The advanced technologies Intel is going to use in Xe-HPC include its new 10 nm SuperFin design that incorporates new SuperMIM capacitor and redefined FinFET designs. The new capacitor design enables a five times increase in metal-insulator-metal capacitance and reduces resistance across vias by 30% with a novel thin barrier. The new FinFET design features an improved gate process, additional gate pitch for higher drive current, and enhanced epitaxial source/drain, which should lower resistance and increase strain.
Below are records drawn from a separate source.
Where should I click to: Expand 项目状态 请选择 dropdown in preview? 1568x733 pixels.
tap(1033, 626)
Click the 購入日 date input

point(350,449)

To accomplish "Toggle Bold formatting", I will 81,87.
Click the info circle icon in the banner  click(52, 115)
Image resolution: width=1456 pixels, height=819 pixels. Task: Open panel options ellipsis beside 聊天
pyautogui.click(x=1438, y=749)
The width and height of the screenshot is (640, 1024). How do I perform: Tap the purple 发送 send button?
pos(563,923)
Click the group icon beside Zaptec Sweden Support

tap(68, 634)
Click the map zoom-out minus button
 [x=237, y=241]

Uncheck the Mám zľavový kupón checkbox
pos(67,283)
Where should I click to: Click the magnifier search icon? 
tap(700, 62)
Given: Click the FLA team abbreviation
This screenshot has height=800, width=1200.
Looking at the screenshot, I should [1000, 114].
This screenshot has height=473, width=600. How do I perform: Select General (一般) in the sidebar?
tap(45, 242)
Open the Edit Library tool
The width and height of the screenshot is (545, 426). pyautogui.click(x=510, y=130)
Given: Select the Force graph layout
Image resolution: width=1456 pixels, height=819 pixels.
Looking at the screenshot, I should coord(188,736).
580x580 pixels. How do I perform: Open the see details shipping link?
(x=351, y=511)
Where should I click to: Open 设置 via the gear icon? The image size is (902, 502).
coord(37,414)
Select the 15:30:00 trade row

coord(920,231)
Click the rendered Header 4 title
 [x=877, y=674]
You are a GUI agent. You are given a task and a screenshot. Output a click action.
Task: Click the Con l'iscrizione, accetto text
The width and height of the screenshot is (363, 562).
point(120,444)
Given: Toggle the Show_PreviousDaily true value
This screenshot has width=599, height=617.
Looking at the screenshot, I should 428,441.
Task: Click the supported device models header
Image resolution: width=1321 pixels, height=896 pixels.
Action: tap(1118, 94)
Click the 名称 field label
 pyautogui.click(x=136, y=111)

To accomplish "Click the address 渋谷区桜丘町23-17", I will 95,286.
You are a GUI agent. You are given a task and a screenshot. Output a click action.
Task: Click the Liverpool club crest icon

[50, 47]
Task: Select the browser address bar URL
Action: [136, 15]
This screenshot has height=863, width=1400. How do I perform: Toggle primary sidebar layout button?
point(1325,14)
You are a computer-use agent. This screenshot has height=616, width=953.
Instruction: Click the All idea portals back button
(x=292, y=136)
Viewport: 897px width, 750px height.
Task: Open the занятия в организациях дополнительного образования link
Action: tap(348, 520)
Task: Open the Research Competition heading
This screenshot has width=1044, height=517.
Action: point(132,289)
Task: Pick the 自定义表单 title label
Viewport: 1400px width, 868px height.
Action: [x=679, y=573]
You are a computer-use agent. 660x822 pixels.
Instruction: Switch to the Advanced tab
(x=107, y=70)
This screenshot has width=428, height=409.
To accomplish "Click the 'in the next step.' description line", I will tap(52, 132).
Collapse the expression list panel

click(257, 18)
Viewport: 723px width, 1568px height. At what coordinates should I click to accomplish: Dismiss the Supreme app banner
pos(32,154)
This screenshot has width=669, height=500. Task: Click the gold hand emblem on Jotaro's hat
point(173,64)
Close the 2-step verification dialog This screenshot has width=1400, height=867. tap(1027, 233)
Intel is claiming the application of its 10 nm SuperFin technology will grant it a performance improvement comparable to a full-node transition and is the largest single intranode enhancement in the company's history. It will be used in the Xe-LP and for the base tile of the Xe-HPC GPUs. Intel also working on Enhanced SuperFin and it will be used along with EMIB in the Xe-HP GPU and for the Rambo Cache tile in Xe-HPC, which is meant to give cores access to more data. The fourth tile to the Xe-HPC design is the Link I/O tile and it will be produced on an external process, with all four tiles then packaged together using Foveros and Co-EMIB.

Now coming to the CPUs, Tiger Lake, the next-generation mobile processor will be based on the 10 nm SuperFin technology. It is already in production and going to customers with OEM release expected in the holiday season. Tiger Lake will incorporate the Willow Core CPU microarchitecture and Xe graphics with up to 96 execution units. The Willow Cove design should provide large frequency and efficiency improvements, as it is built on the Sunny Cover architecture and will leverage the 10 nm SuperFin technology. It will also introduce a redesigned caching architecture and security enhancements with Intel Control Flow Enforcement Technology. The Tiger Lake design will feature Gaussian Network Accelerator 2.0, enabling low-power neural inferencing compared to running on the CPU, integrated PCIe 4 and ThunderBolt 4/USB 4 for low-latency, high-bandwidth access to memory.

Another technology teased is for chip packaging. Hybrid bonding offers an alternative to the traditional method of bonding in modern packaging technologies, with Intel suggesting it can enable aggressive bump pitches of 10 microns and smaller. For comparison, Intel states standard packaging had a bump pitch of 100 microns and its Foveros technology having a pitch between 50 and 25 microns. By achieving smaller bump pitches, the interconnect between chips can be much denser, enabling greater bandwidth while reducing power requirements. While Foveros enables energy usage of 0.15 pico-Joules per bit, Intel predicts this new technology will enable be less than 0.05 pico-Joules per bit.